[Start]

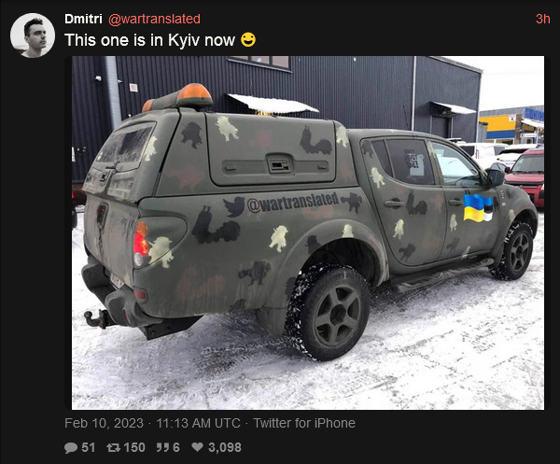This screenshot has width=560, height=464.
Task: Click Dmitri's profile avatar photo
Action: pos(33,35)
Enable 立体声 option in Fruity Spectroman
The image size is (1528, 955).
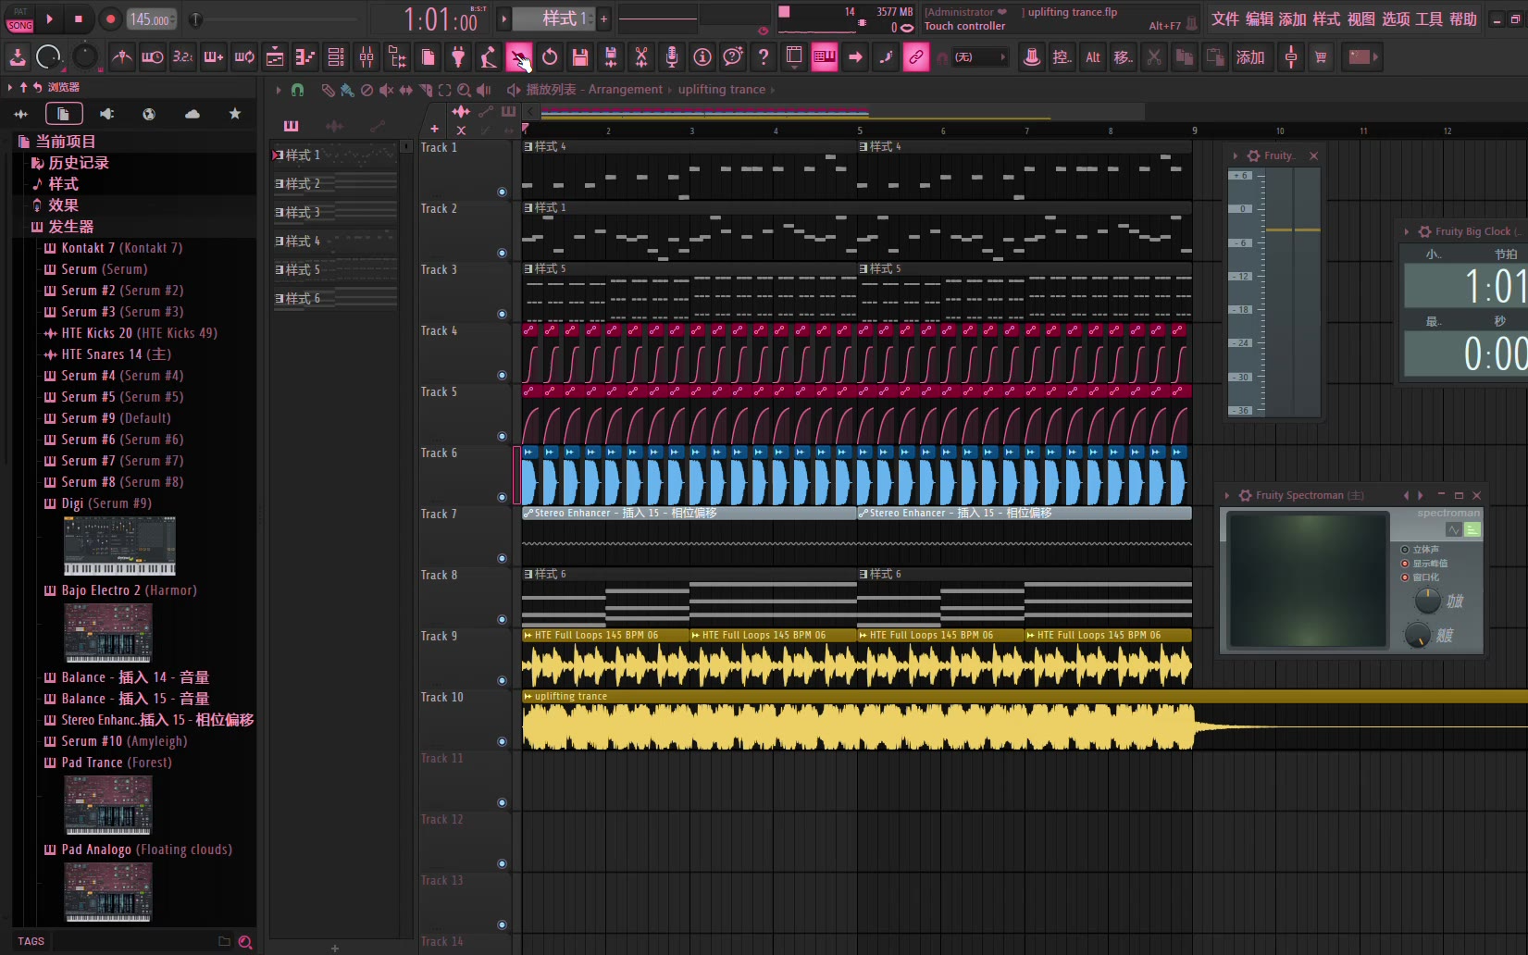tap(1405, 550)
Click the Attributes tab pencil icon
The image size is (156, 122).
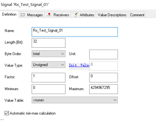click(x=76, y=15)
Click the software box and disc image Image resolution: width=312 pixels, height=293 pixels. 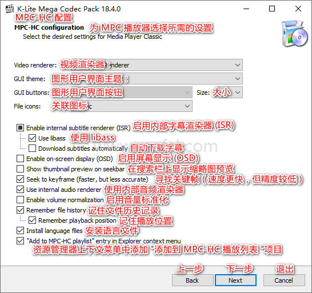click(295, 34)
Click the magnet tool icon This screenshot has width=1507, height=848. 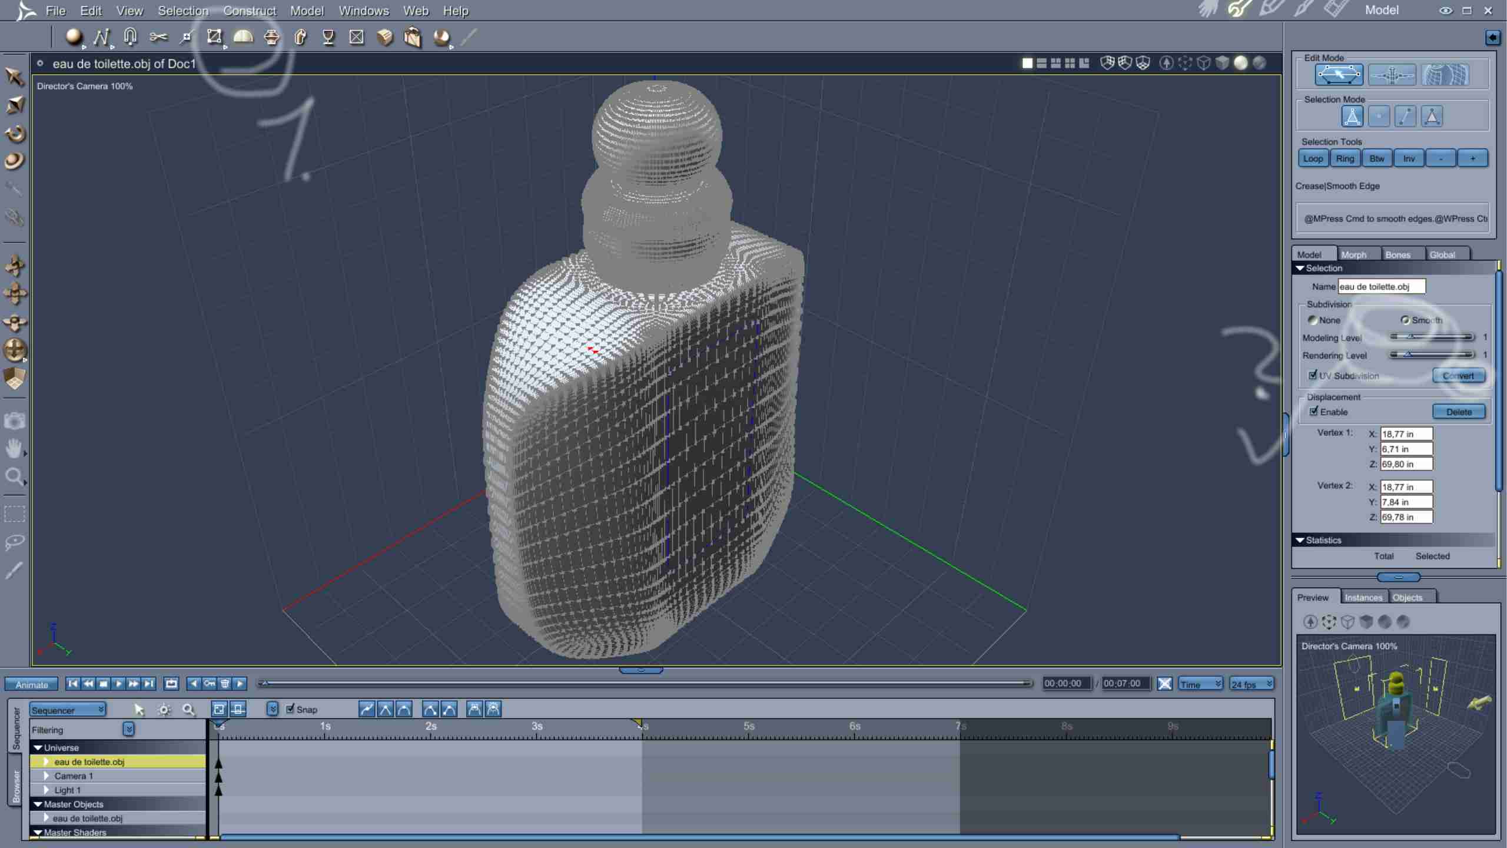(x=130, y=38)
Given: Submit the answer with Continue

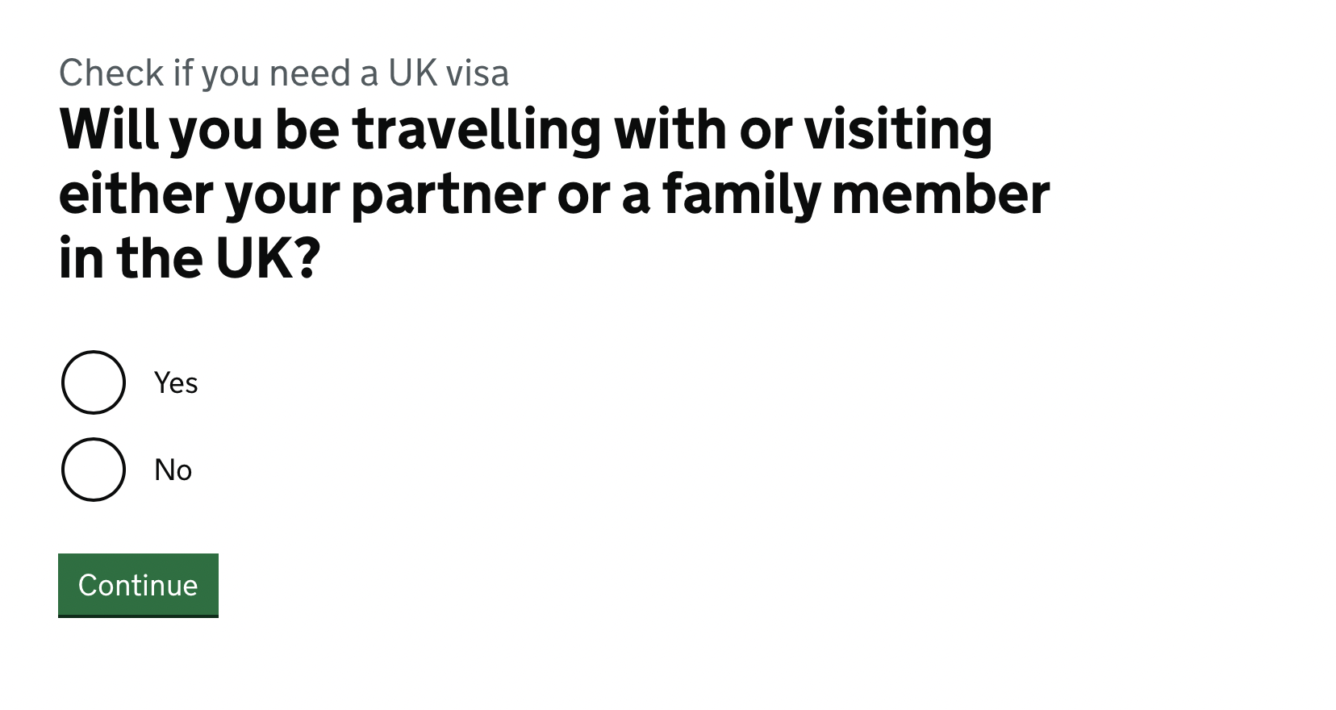Looking at the screenshot, I should point(138,585).
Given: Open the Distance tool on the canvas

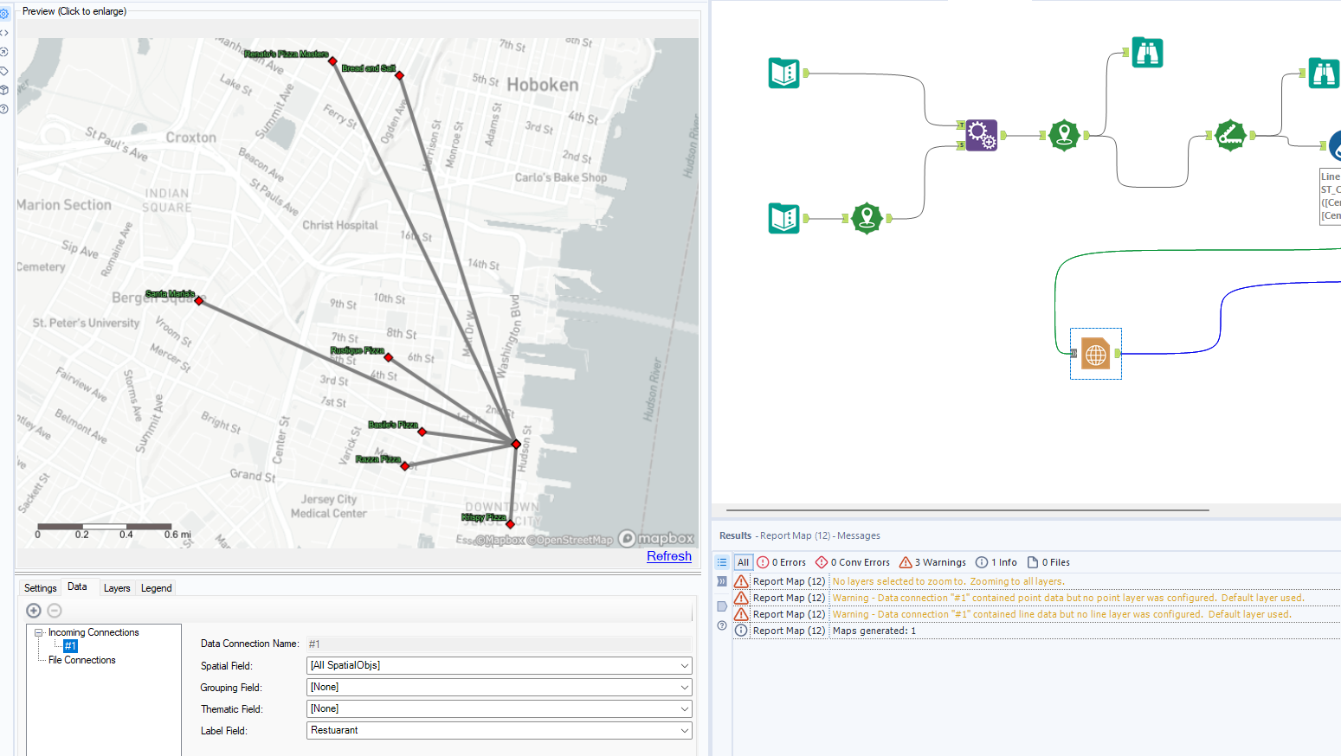Looking at the screenshot, I should pos(1230,137).
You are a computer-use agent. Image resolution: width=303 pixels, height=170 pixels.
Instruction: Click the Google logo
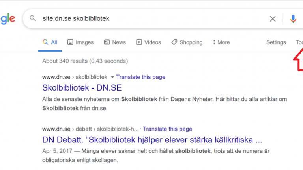pos(7,19)

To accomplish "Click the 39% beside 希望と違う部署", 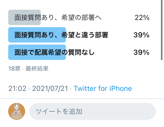I will [141, 35].
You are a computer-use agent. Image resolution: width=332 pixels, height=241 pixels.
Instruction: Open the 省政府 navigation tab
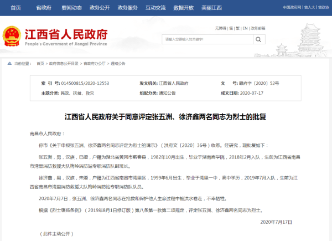point(43,7)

[End]

### Work to complete
Identify every line above that contains the word "computer", treating uppercase and lowercase letters as different.

### Result of this task
You are a computer-use agent. Image resolution: width=303 pixels, height=170 pixels.
You are a computer-use agent. Image resolution: width=332 pixels, height=241 pixels.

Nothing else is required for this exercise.